The Queen Elizabeth Hospital has received yet another welcomed package of assistance from one of…
The Queen Elizabeth Hospital (QEH) now has an advanced, high-tech imaging machine which could have a significant impact on eye care in Barbados.
Welcoming the Topcon Dri-OCT (Optical Coherence Tomography) Plus machine from the Sail for Sight Charity, consultant Dr Sherwin Benskin said the QEH could possibly be the first hospital in the English-speaking Caribbean with the unique type of equipment which was pivotal for the diagnosis of multiple eye conditions because of its non-invasive nature.
The machine was presented to the hospital on Monday by the charity which raised money for its purchase.
Dr Benskin who was head of the Ophthalmology Department when Sail for Sight was launched in 2018, said while OCTs have been in existence for over 15 years, they have got progressively better.
“This one is quite advanced, and so you can almost image the layers of the eye at a microscopic level, which is quite impactful,” he said.
“It is non-invasive, the patient actually rests their chin on a machine and the machine scans light into the patient‘s eyes and that is interpreted with a computer inside as an image.”
He explained that the OCT machine was pivotal in identifying multiple eye conditions including glaucoma, which is prevalent in Barbados.
“The OCT can image the optic nerve and we know that glaucoma, which is high pressure in the eye, impacts on the optic nerve by destroying nerve fibres. The OCT can provide a quite in-depth look at the optic nerve and can also give quantitative data on optic nerve damage progression, monitoring of treatment and the success of surgery,” Dr Benskin added.
Prior to the donation of the equipment, eye imaging had to be outsourced with either the patients or the QEH paying.

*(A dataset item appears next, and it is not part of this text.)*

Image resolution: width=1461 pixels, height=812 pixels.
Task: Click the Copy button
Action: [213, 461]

Minister in the Ministry of Health and Wellness Dr Sonia Browne also told the presentation ceremony that patients seeking eyecare will benefit significantly from use of the machine.

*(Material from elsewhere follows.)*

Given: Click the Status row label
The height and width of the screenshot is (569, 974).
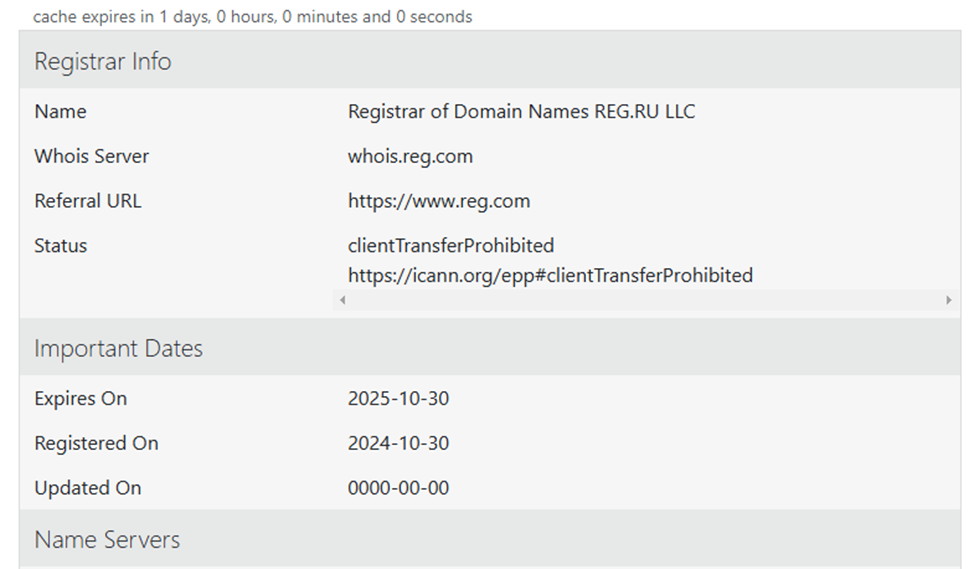Looking at the screenshot, I should (60, 246).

“The majority of patients you will see in the eye clinic are usually diabetics or hypertensives with the attendant complications to the eye. It can only benefit us. This is basically the only tertiary care ophthalmology department on island, so we end up seeing both secondary and tertiary care patients. My wish is to see the primary care setting outfitted with such [equipment] so that the backlog would be lessened.”
The minister said the key to reducing the high incidents of NCDs in the country is for patients with diabetes especially, to pay greater attention to eye care.

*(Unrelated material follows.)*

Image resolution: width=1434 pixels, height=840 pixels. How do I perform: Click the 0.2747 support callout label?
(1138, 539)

“All diabetics should have their eyes checked at least yearly, “ she said.
Dr Browne also noted that measures are being implemented to ensure that the process of donating to the QEH is a smooth and seamless undertaking. She said that financial support and donations of equipment and supplies were critical to institutions, but several persons seeking to donate to the QEH in the past have encountered stumbling blocks.
Speaking during Monday’s presentation she said that though QEH was the only public hospital on the island, philanthropy was vital and necessary for the institution to maintain its high level of care.
“We have recognized over the years that several people who had attempted to give to the hospital, whether it be of kind or finance or equipment, there were a few stumbling blocks in their way and some even got frustrated enough to pull back on the efforts that they were attempting to make. So we are trying to put things in place where the process of donating to the QEH is as seamless as we can possibly get it,” she said.
“The QEH recognizes that people also have different capacities to give and varying reasons to give to the Queen Elizabeth Hospital. Many have given as a result of having experienced firsthand or through a relative, the care given by our staff; and this is not limited to doctors and nurses but includes all staff.
“The QEH recognizes these varying capacities for giving and is creating more seamless portals through which the community, locally and abroad, can become involved in giving and giving back,” Dr Browne said.
Chairman of Sail for Sight Charity, Dick Stoute, said the funds used to purchase the equipment were raised through various initiatives. He explained that BDS$5 000 was raised through tee-shirt sales, a Soca for Sight Dance generated BDS$40 000 and a silent auction held along with the dance raised another $18 000.
Stoute said that individual and corporate donations amounted to BDS$162 000. A total of BDS$228 000 was raised.
On October 19, 2018, Bill Tempro, an experienced 75-year-old sailor who has suffered vision loss, sailed around the island solo as his contribution to the fundraising effort.
“It’s a pleasure now to say we can close Sail for Sight,” Stoute said as he extended gratitude to those who supported the initiative in varied ways.